- _TASK INSTRUCTIONS_
Starting with the first line below, reproduce each line exactly until you have included the one bearing "MIỀN TRUNG ĐẦU".

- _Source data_

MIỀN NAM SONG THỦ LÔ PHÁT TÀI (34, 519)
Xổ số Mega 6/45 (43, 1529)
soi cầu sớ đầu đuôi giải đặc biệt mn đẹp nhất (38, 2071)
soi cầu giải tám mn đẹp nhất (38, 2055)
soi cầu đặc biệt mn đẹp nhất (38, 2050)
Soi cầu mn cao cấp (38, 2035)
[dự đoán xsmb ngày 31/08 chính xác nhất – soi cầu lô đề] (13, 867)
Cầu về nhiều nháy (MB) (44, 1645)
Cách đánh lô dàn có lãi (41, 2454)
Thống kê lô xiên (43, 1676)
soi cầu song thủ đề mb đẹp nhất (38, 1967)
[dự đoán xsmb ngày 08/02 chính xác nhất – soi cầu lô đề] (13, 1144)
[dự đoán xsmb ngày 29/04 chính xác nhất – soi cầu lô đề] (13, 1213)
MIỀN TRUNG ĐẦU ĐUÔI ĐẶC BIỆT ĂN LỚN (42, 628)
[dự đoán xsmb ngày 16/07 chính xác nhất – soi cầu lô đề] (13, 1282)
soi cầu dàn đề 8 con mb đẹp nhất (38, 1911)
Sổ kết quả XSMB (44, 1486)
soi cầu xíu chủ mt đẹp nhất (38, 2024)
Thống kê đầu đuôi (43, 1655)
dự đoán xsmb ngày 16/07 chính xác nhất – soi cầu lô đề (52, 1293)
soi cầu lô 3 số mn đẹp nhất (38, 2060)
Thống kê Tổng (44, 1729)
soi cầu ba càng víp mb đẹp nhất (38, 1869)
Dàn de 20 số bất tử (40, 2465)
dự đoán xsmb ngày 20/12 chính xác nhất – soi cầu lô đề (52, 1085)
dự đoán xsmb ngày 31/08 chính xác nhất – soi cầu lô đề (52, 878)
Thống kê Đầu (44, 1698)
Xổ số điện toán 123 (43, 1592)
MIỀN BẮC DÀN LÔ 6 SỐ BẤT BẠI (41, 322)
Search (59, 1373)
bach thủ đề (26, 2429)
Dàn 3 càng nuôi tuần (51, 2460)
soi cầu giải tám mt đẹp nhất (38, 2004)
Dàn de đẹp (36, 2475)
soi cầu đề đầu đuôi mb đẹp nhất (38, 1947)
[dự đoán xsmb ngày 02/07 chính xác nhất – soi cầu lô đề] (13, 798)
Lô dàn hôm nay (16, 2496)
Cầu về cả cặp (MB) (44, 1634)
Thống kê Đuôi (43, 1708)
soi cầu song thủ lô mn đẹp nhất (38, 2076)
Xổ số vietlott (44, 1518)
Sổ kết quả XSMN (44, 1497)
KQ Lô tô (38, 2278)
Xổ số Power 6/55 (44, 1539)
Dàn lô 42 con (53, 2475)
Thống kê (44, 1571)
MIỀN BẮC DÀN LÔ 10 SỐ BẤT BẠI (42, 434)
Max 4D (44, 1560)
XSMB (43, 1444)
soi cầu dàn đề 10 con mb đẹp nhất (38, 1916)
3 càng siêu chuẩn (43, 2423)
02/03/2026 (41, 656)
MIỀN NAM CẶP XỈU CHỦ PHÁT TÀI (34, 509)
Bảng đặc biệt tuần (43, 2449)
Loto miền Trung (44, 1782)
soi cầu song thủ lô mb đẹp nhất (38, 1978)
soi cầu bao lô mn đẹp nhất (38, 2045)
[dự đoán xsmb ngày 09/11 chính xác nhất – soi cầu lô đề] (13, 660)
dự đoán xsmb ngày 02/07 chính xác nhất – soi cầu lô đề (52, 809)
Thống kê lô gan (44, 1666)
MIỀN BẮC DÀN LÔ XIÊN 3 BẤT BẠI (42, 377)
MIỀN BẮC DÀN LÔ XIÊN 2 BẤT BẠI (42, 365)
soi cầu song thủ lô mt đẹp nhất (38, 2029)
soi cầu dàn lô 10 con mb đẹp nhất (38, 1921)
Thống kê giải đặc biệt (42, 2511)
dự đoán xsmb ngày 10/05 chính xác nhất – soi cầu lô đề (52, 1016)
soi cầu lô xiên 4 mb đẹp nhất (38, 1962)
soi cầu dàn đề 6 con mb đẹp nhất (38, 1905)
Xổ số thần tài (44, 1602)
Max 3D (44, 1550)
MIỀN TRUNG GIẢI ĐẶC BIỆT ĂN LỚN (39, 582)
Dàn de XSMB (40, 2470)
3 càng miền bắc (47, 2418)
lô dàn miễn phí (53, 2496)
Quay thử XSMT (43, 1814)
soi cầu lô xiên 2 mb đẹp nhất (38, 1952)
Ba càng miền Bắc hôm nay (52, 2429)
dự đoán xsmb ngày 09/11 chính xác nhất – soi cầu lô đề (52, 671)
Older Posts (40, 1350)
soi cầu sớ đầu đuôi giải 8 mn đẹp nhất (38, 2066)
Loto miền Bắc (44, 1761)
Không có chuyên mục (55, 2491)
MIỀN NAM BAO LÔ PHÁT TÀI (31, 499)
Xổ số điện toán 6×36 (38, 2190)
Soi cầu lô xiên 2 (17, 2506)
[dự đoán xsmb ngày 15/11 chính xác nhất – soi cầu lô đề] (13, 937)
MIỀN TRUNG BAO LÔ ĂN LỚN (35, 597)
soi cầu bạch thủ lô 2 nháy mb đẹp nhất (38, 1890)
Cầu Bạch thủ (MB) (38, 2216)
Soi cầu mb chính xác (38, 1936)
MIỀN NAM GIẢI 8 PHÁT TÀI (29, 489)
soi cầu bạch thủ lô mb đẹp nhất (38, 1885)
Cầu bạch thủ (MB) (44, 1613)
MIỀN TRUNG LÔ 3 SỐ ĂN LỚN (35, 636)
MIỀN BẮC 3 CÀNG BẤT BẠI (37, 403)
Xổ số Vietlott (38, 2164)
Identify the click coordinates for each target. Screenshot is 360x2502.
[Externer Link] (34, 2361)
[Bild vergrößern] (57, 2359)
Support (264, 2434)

- _PROBLEM SOLUTION_
MIỀN NAM SONG THỦ LÔ PHÁT TÀI (34, 519)
Xổ số Mega 6/45 (43, 1529)
soi cầu sớ đầu đuôi giải đặc biệt mn đẹp nhất (38, 2071)
soi cầu giải tám mn đẹp nhất (38, 2055)
soi cầu đặc biệt mn đẹp nhất (38, 2050)
Soi cầu mn cao cấp (38, 2035)
[dự đoán xsmb ngày 31/08 chính xác nhất – soi cầu lô đề] (13, 867)
Cầu về nhiều nháy (MB) (44, 1645)
Cách đánh lô dàn có lãi (41, 2454)
Thống kê lô xiên (43, 1676)
soi cầu song thủ đề mb đẹp nhất (38, 1967)
[dự đoán xsmb ngày 08/02 chính xác nhất – soi cầu lô đề] (13, 1144)
[dự đoán xsmb ngày 29/04 chính xác nhất – soi cầu lô đề] (13, 1213)
MIỀN TRUNG ĐẦU ĐUÔI ĐẶC BIỆT ĂN LỚN (42, 628)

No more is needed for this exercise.